- **WHAT IS REQUIRED**: Down to the last line, transcribe the records verbatim and exclude the images.

=-=-=-=-=

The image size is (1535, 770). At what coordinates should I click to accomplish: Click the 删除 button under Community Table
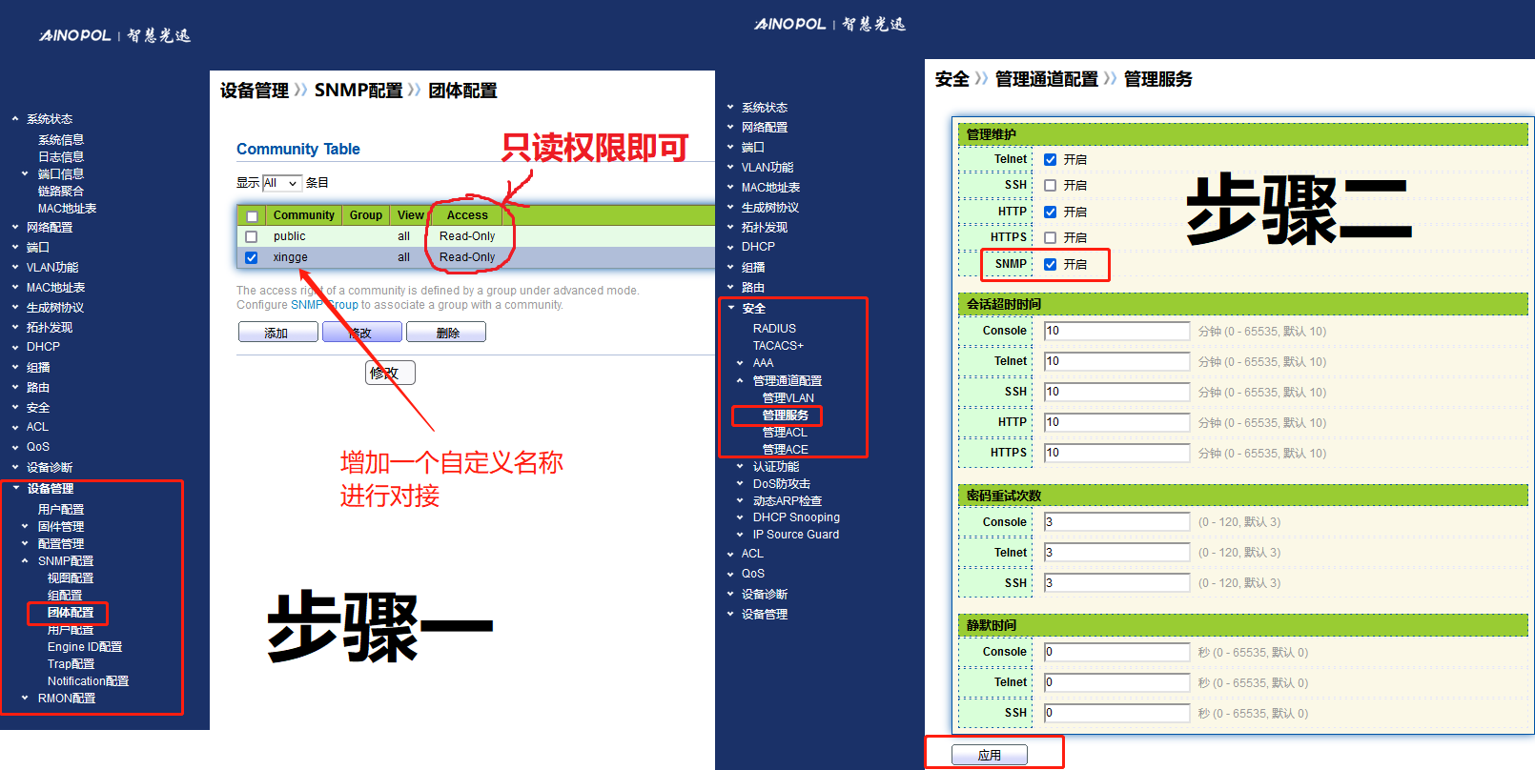(x=446, y=333)
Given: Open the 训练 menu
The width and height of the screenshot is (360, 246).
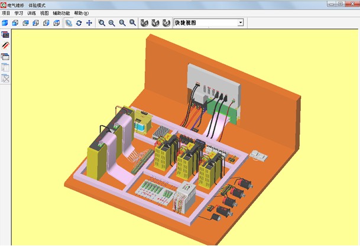Looking at the screenshot, I should click(x=31, y=13).
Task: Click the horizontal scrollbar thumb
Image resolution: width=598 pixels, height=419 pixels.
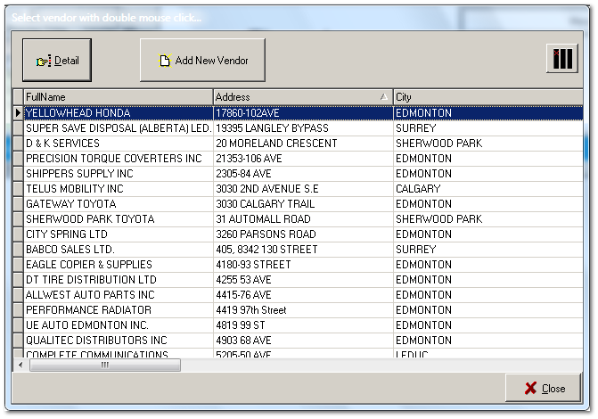Action: tap(104, 365)
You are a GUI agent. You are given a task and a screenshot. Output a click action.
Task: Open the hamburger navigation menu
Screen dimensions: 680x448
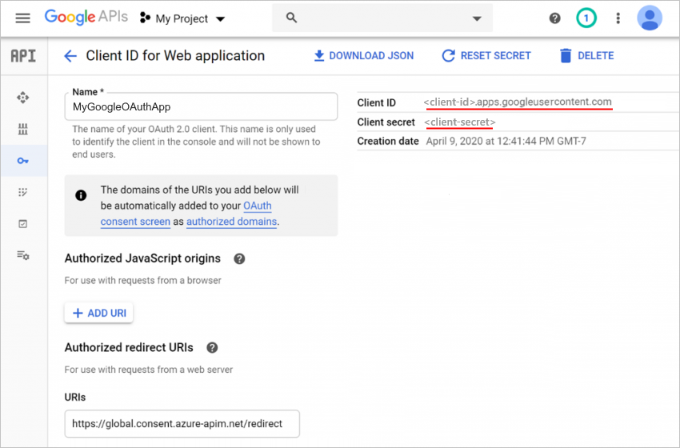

=-=-=-=-=

- **OUTPUT FOR THIS EXERCISE**:
The image size is (1535, 770). At what coordinates should I click to accomplish: Click the 删除 button under Community Table
(x=446, y=333)
Given: Open the 训练 menu
The width and height of the screenshot is (360, 246).
Looking at the screenshot, I should click(x=31, y=13).
Task: Click the horizontal scrollbar thumb
Image resolution: width=598 pixels, height=419 pixels.
Action: tap(104, 365)
You are a GUI agent. You are given a task and a screenshot. Output a click action.
Task: Open the hamburger navigation menu
Screen dimensions: 680x448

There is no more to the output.